Par ailleurs, dans le cadre de l’arrêté royal du 25 novembre 1991, l’article 42bis traite de la situation du travailleur à temps plein qui est devenu chômeur temporaire, étant donné que ses prestations de travail sont temporairement réduites ou suspendues en application des articles 26, 49 ou 50 de la loi du 3 juillet 1978 : celui-ci est admis aux allocations de chômage sans devoir satisfaire aux conditions de stage. Lorsque la suspension ou réduction intervient en application des articles 51 ou 77/4, il est dispensé d’un nouveau stage, dans certaines conditions. Ces dispositions instaurent une différence de traitement en matière de droit aux allocations de chômage entre, d’une part, la catégorie des chômeurs pour cause économique, qui ne sont dispensés du stage que sous certaines conditions et, d’autre part, la catégorie des autres chômeurs temporaires, qui sont dispensés du stage sans condition.

La Cour conclut qu’il suit des caractéristiques et dispositions légales précitées, communes à ces deux catégories de travailleurs en chômage temporaire, que l’arrêt, qui considère que celles-ci sont comparables du point de vue de la lutte contre l’abus, fait une exacte application des articles 10 et 11 de la Constitution. Le moyen ne peut être accueilli.

Intérêt de la décision

Dans l’arrêt commenté, la Cour de cassation confirme la position des deux juges du fond, qui ont conclu à l’existence de catégories comparables.
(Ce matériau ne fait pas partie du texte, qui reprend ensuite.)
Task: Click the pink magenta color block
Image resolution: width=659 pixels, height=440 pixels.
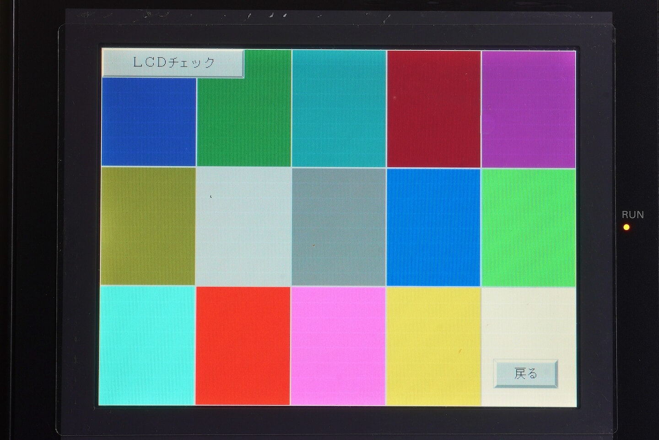Action: (x=338, y=346)
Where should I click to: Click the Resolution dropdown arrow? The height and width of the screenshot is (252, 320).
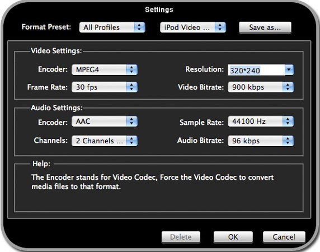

L’arrêt de la Cour de cassation vise uniquement ce point. Dans son arrêt (qui avait été précédemment commenté), la Cour du travail de Bruxelles avait relevé qu’avant l’arrêté royal du 11 septembre 2016, et ce depuis l’année 2003, le législateur avait appliqué un régime identique aux deux catégories de chômeurs. Il s’agissait dès lors de catégories comparables, une confirmation indirecte de cette conclusion résidant dans l’arrêté royal du 30 mars 2020 visant à adapter les procédures dans le cadre du chômage temporaire dû au virus Covid-19.

La cour du travail avait relevé que, suite à celui-ci, les chômeurs en chômage temporaire pour cause économique étaient à nouveau assimilés aux autres catégories de chômeurs temporaires, et ce pendant la période visée par l’arrêté royal, ne devant ainsi pas satisfaire aux conditions de stage. Il s’agissait en conséquence de traiter de la même façon les personnes en chômage temporaire à la suite d’un cas de force majeure (fermeture obligatoire de l’entreprise) et les personnes en chômage pour cause économique à la suite de la crise sanitaire, c’est-à-dire les travailleurs des entreprises qui n’avaient pas l’obligation de fermer mais qui avaient dû le faire ou limiter leur activité, ainsi vu notamment l’impossibilité d’obtenir des fournitures pour l’exercice de celle-ci.

L’équilibre est ainsi rétabli entre les deux catégories de chômeurs.